▶ The request
Could you put everything from the line containing "Task: Enable Anonim olarak oturum aç checkbox" down to the end of the entries into a JSON list of strings, one string per line, with blank lines dropped and the pictures left out?

start Entries provided

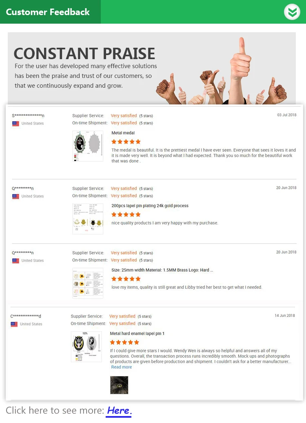Open the 25mm brass logo order thumbnail

point(88,283)
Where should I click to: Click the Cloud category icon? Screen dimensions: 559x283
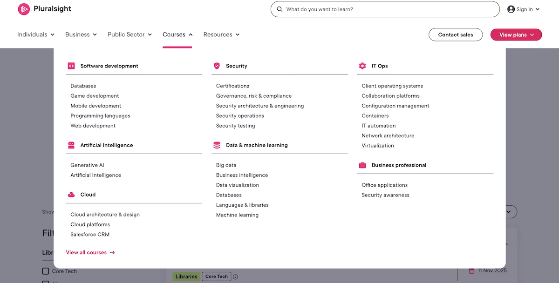[71, 195]
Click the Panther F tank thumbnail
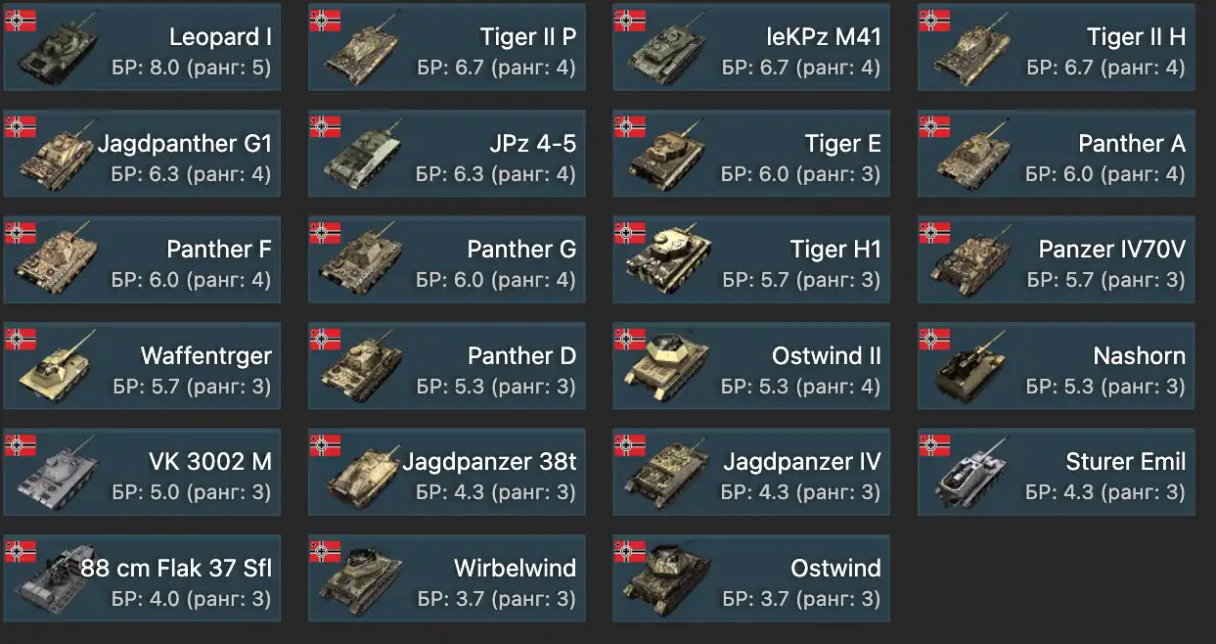The width and height of the screenshot is (1216, 644). 59,262
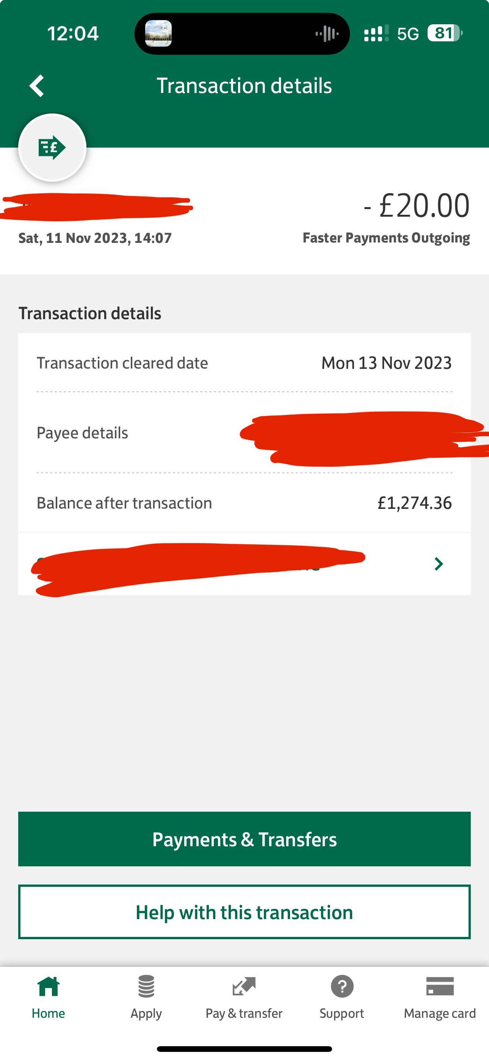
Task: Tap the cellular signal bars icon
Action: 376,33
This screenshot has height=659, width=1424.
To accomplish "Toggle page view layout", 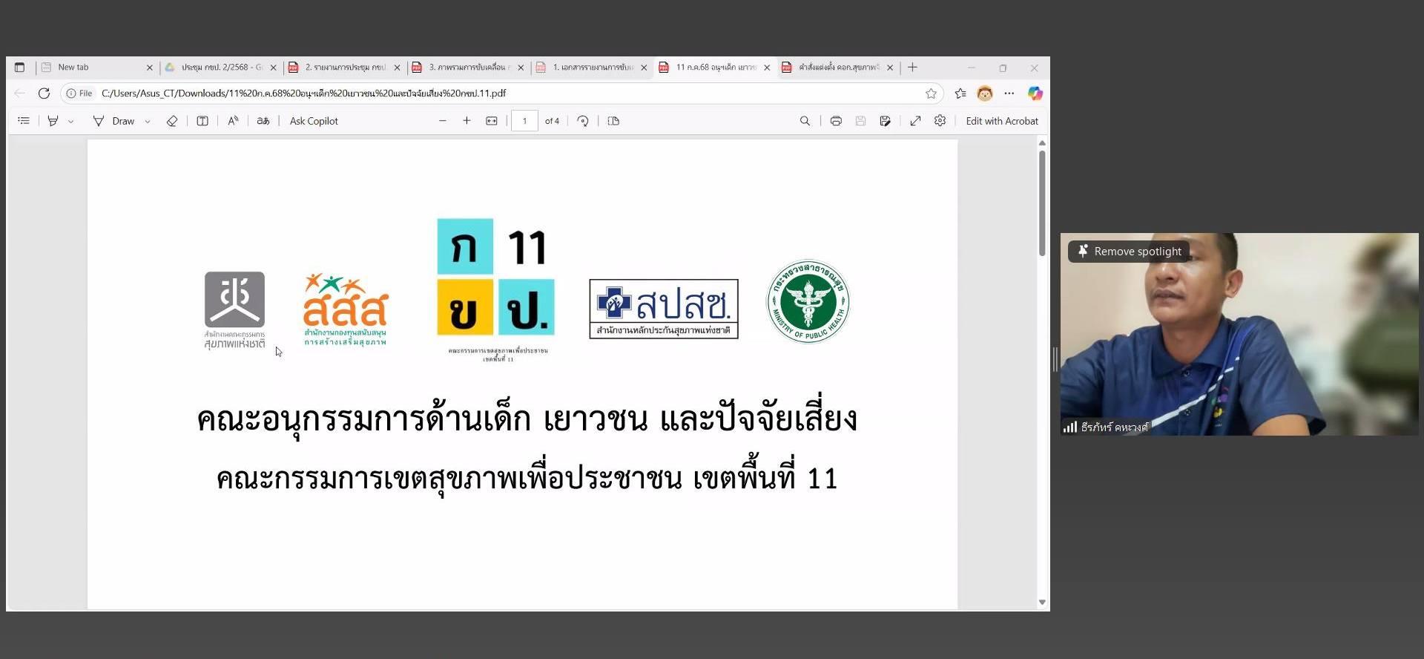I will click(x=613, y=121).
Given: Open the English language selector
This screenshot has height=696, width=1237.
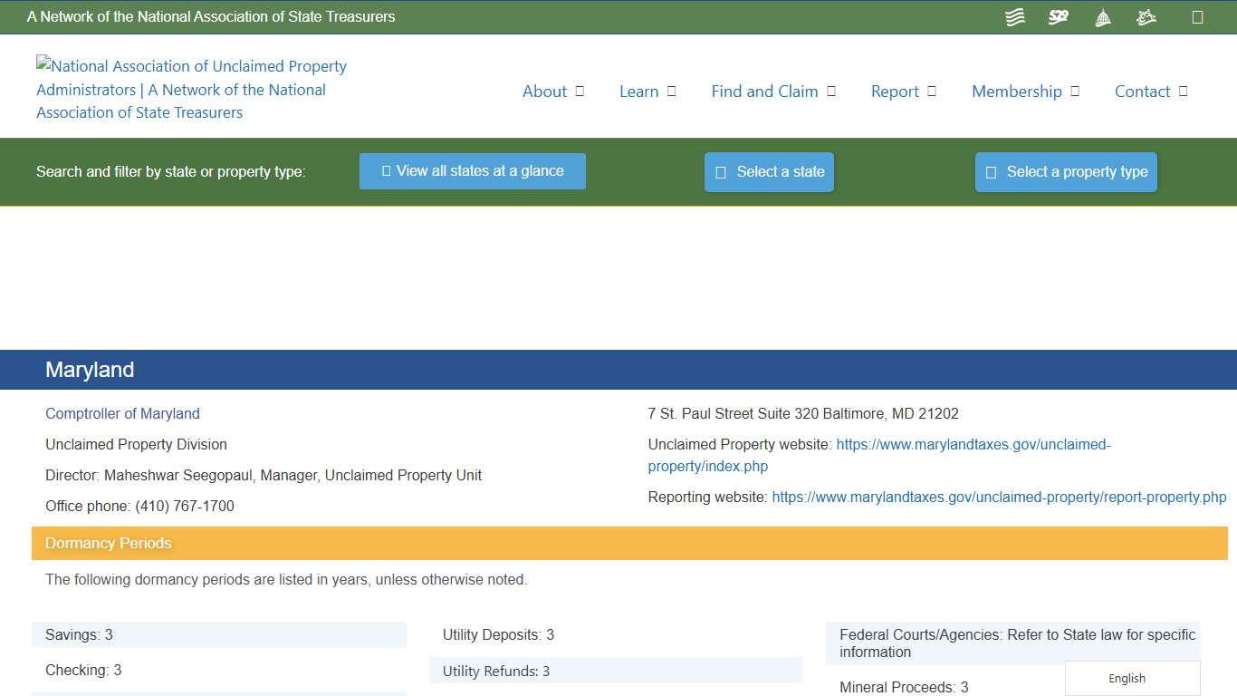Looking at the screenshot, I should [x=1127, y=678].
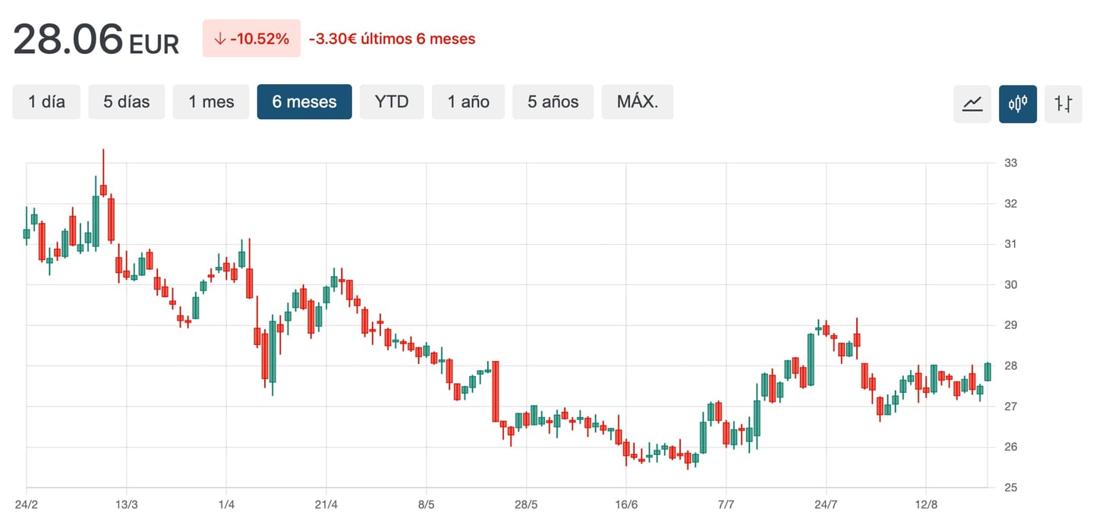Screen dimensions: 1093x524
Task: Expand chart to MÁX. range
Action: pyautogui.click(x=638, y=102)
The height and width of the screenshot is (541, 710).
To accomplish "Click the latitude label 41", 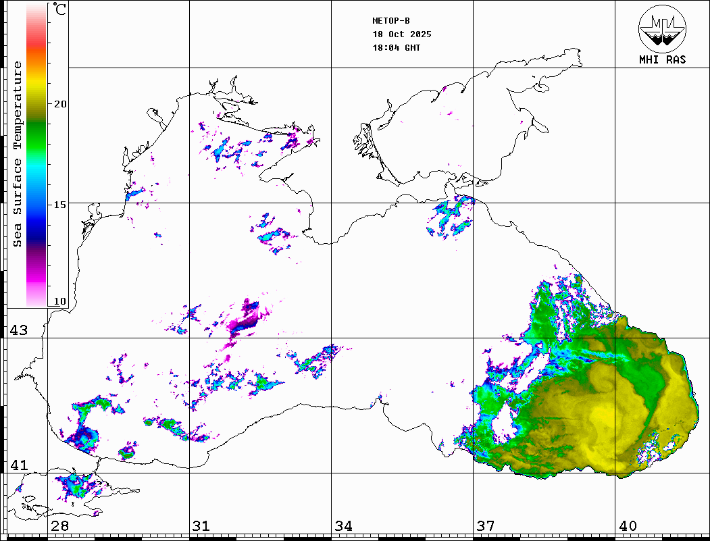I will click(x=18, y=465).
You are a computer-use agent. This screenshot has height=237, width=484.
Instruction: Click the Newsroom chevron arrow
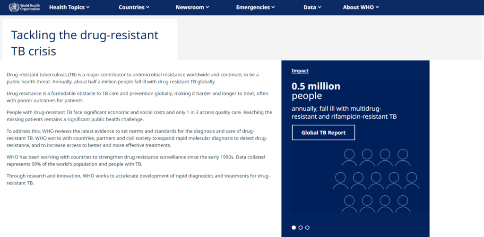(207, 7)
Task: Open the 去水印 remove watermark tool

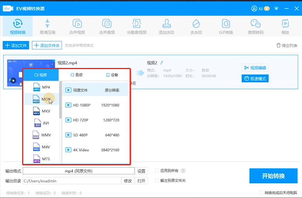Action: [x=196, y=26]
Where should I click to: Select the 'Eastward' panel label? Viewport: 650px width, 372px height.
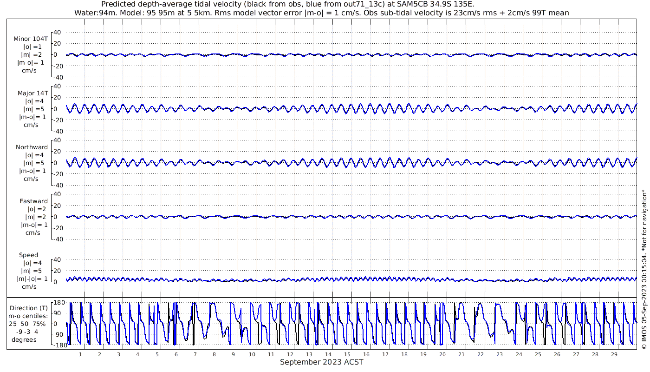coord(33,201)
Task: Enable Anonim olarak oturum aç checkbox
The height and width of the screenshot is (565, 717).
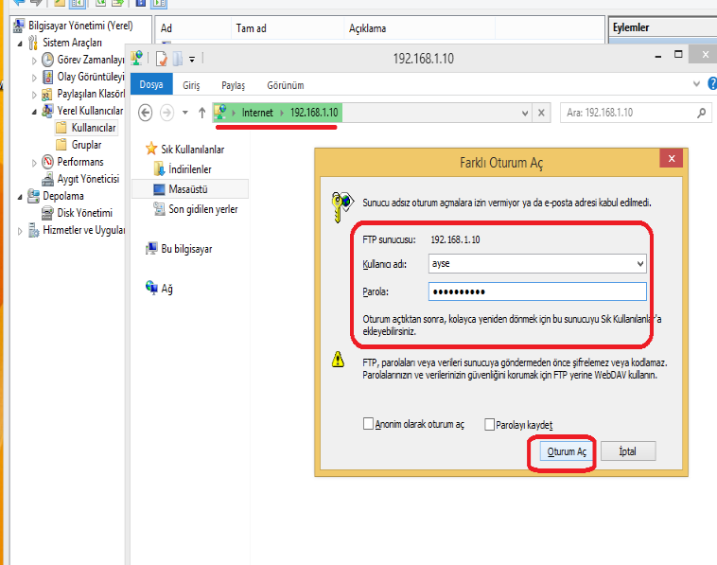Action: tap(369, 425)
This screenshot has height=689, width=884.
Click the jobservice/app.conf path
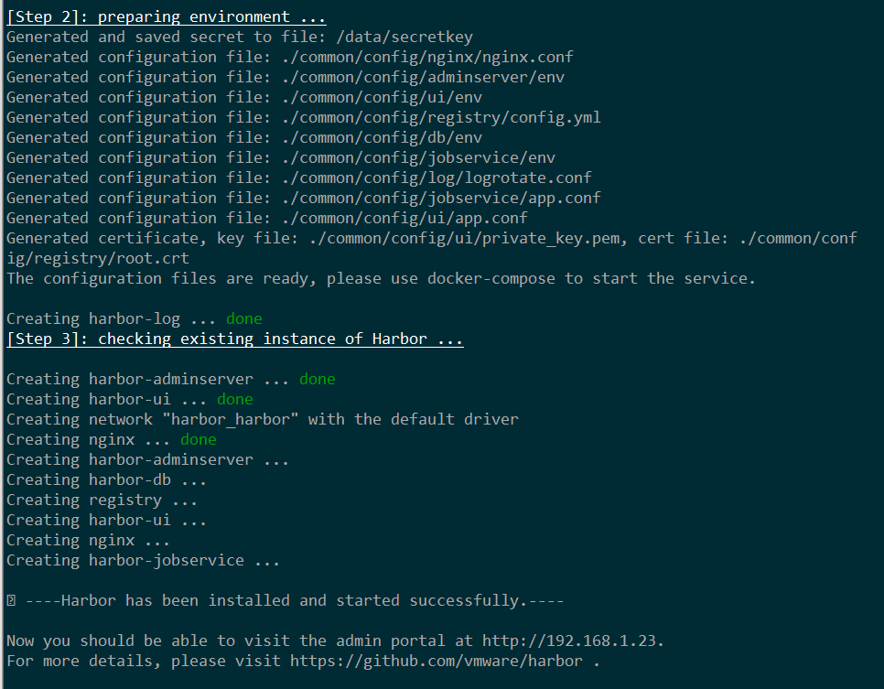[x=441, y=198]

end Entries provided

▶ Finished exercise
[
  "Task: Enable Anonim olarak oturum aç checkbox",
  "The height and width of the screenshot is (565, 717).",
  "Action: tap(369, 425)",
  "This screenshot has height=689, width=884.",
  "Click the jobservice/app.conf path",
  "[x=441, y=198]"
]